The suspect was identified by authorities only as a Dutchman with the initials “SK,” though he has been identified in reports as Sven Olaf Kamphuis, who has been tied to Web hosting company Cyberbunker that critics say does business with spammers and other cyber-criminals.
The arrest could be a significant break in the Spamhaus incident that some have called the biggest DDoS attack on record. The attack was initially directed at the infrastructure of Spamhaus, a non-profit organization dedicated to fighting spam.
Over the course of two weeks in March, the attacks escalated from targeting just Spamhaus’ Websites, mail servers and name servers, to targeting Spamhaus’ supporting networks and services—including various Internet exchanges. Leveraging open DNS resolvers, the attack was able to get control of massive amounts of traffic. At its height, the attack is said by some to have peaked at an estimated 300G bps.
“The attacks against Spamhaus used what techies call ‘DNS amplification’,” blogged Paul Ducklin, Sophos’ head of technology for Asia-Pacific. “This relied on your home firewall, or your router at work, being wrongly configured. The attackers could then exchange tiny packets of data with you, asking you to get DNS information from Spamhaus; you’d then convert that into a much larger exchange of data packets with Spamhaus itself,” Ducklin wrote.
“By dispersing a few hundred bytes each to a few hundred misconfigured routers, the attackers could produce tens of megabytes of network traffic focused back onto [Spamhaus’] servers,” he added.
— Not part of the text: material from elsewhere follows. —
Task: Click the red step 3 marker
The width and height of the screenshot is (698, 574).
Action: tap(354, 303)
According to Arbor Networks, which specializes in DDoS protection, the average size of DDoS attacks continues to grow every year. For example, the average attack size in 2012 was 1.48G bps, up more than 20 percent from 2011. In the first quarter of 2013, the average attack size jumped to 1.77G bps.
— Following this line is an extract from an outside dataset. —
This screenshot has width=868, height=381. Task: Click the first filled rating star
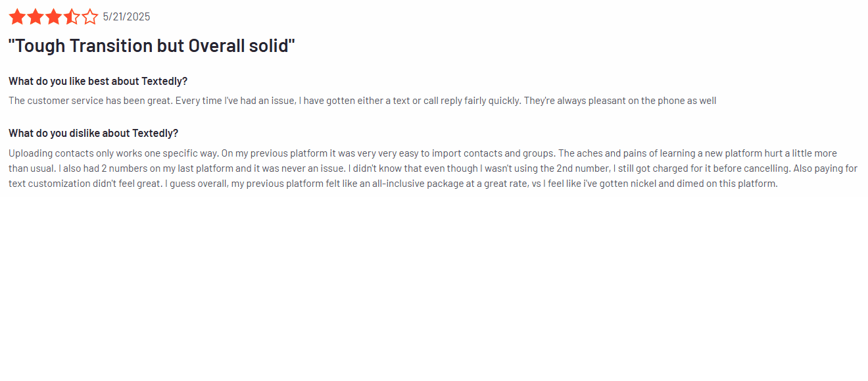(17, 16)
“Although volumetric DDoS attacks have grown in size over the past few years, the Spamhaus attack was definitely an outlier; however, attacks above 10 and even 20Gb/sec now occur multiple times per day somewhere in the world,” blogged Darren Anstee, lead solution architect at Arbor Networks, April 22. “Every day hundreds, or even thousands, of attacks take place utilizing different attack vectors, having different levels of complexity and different motivations and resources behind them. For enterprise network operators, it is important to have a broad view of what is going on out there,” Anstee wrote.
In the case of the Spamhaus attack, the suspect’s house was searched at the request of the national prosecutor in Barcelona and computers, mobile phones and other equipment were seized. The investigation was conducted in the Netherlands by the High Tech Crime Team.
According to authorities, there is no evidence the attack on Spamhaus is related to attacks on iDeal or DigiD that happened after the incident targeting Spamhaus. Nor is there any apparent connection to a series of attacks known as Operation Ababil, which has struck financial institutions as varied as American Express, Citibank and Bank of America in waves during the past several months.